When I posted the clip it immediately got a lot more likes than any of the rest of my videos, which was pretty cool. Then it started getting shared a lot and my phone was blowing up. I actually turned my phone off for a couple hours just because I was getting so many notifications. When I turned it back on, a couple of hours later, Beyoncé’s mom had shared it. My whole family and all my friends were texting me. I was like, 'you're joking, that's not true'. And I checked and it wasn't a joke! I almost dropped my phone. It was just surreal. And then it just kept coming, messages from Riverdance and Bill Whelan [creator of Riverdance] and you know, the Taoiseach [Ireland’s Prime Minister]. It's been crazy.
The reaction to your work has been overwhelmingly positive but there has been some negativity, particularly on the issue of cultural appropriation -- how'd you respond to that?

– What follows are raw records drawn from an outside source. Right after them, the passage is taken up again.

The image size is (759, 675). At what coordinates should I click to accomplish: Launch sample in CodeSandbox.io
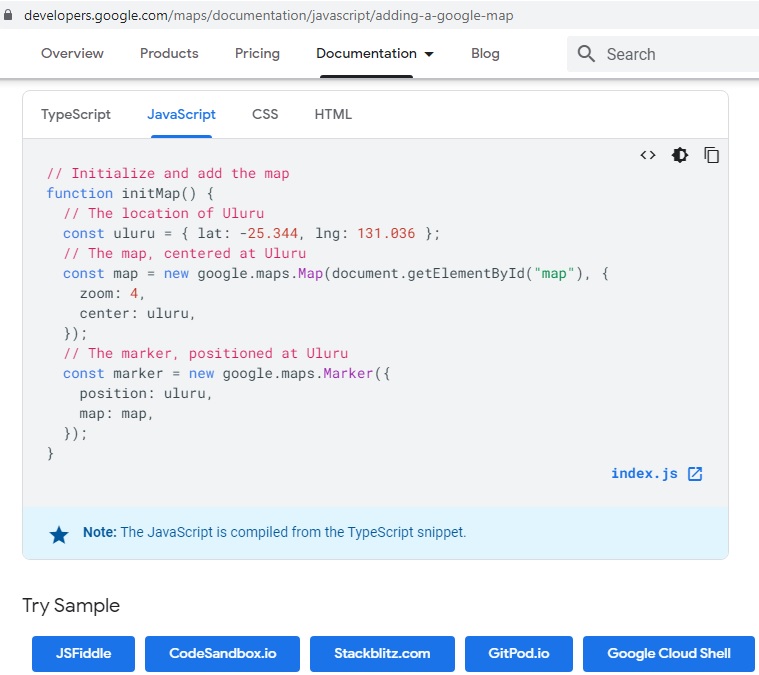tap(222, 654)
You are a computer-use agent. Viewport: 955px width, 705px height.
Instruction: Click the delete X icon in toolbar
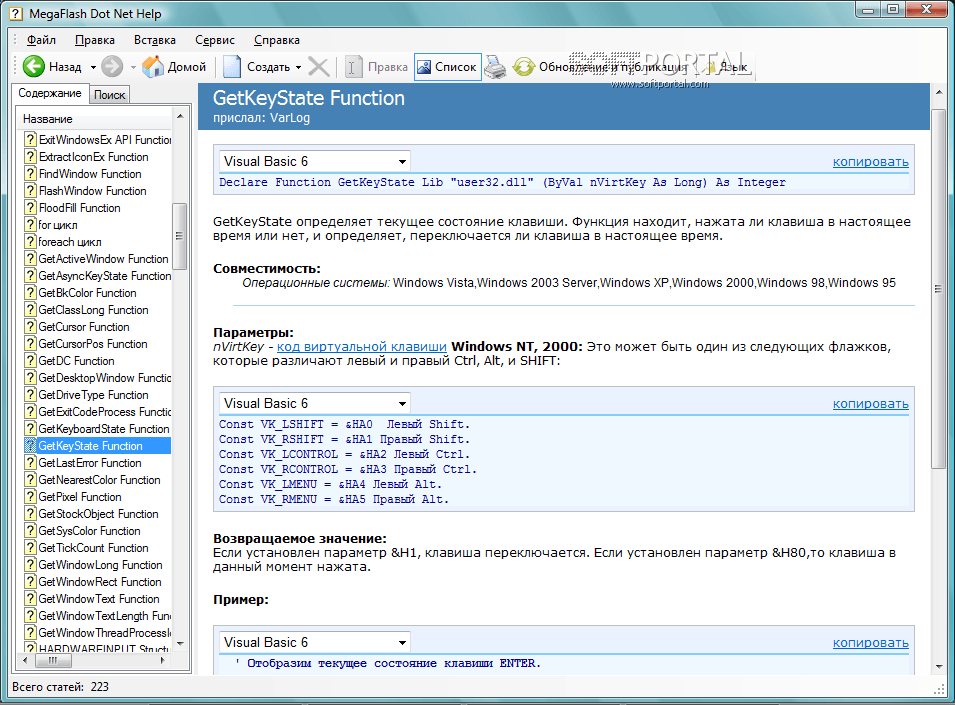319,67
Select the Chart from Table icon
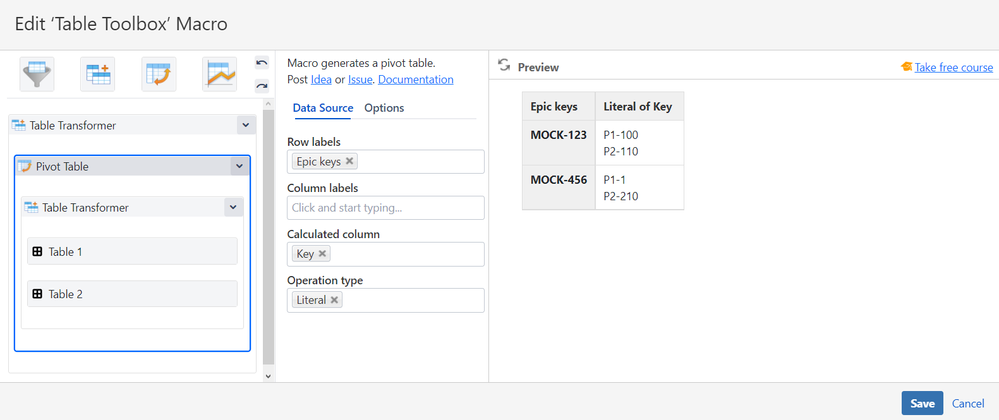Image resolution: width=999 pixels, height=420 pixels. (x=220, y=74)
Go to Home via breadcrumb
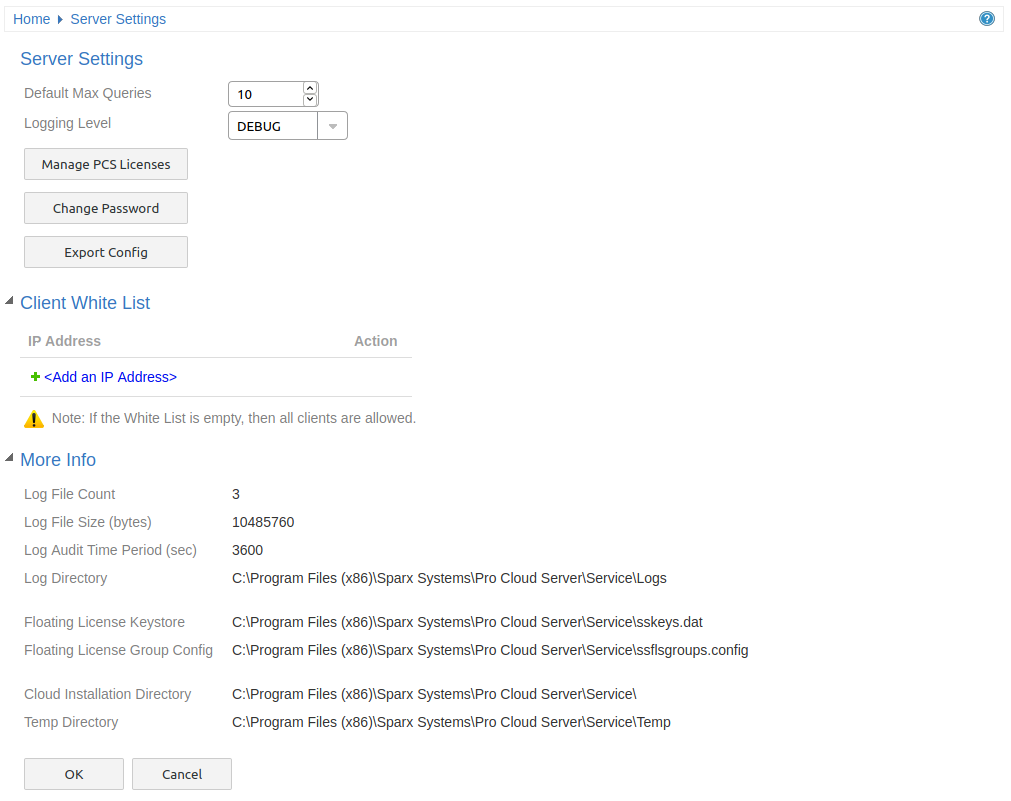 pos(31,19)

It was mostly on Twitter where the internet trolls came out. At first, I was kind of shocked because I’ve been Irish dancing for eleven years now and I've never heard anything like that. There were some comments that were just blatantly racist and those I ignored because, you know, when that's your argument -- that I can't do it because I'm black -- then it's very clear what their goal is. But with the people who were, like, genuinely thinking that what I was doing was cultural appropriation, I wanted to use those comments as a way to try to educate people on the difference between appropriation and appreciation and the fact that Irish dance has spread all over the world. And it's a beautiful thing.
Another passion of mine is teaching. So I tried to use it as an educational moment. I grew up thinking that culture is something that should be shared, especially with dance. You don't need to speak the same language as someone else to enjoy dance because it's visual.
What's been the highlight of this whole experience so far?
Besides being invited to perform with Riverdance, I think the biggest thing has been other people of colour or black people reaching out and being like, "this is something I never thought I could do or enjoy". I heard from a mother who has a young daughter who loves watching Riverdance. She has it on DVD and she's a young black girl. Her mom never wanted to sign her up for dance classes because she didn't think she would be accepted. She messaged me on Instagram and said that she had signed her daughter up for classes at her local Irish dance studio. The fact that my videos can make that much of an impact on people has been so surreal and amazing. I think it's opened the door for people who are interested in something that they didn't think they could be interested in.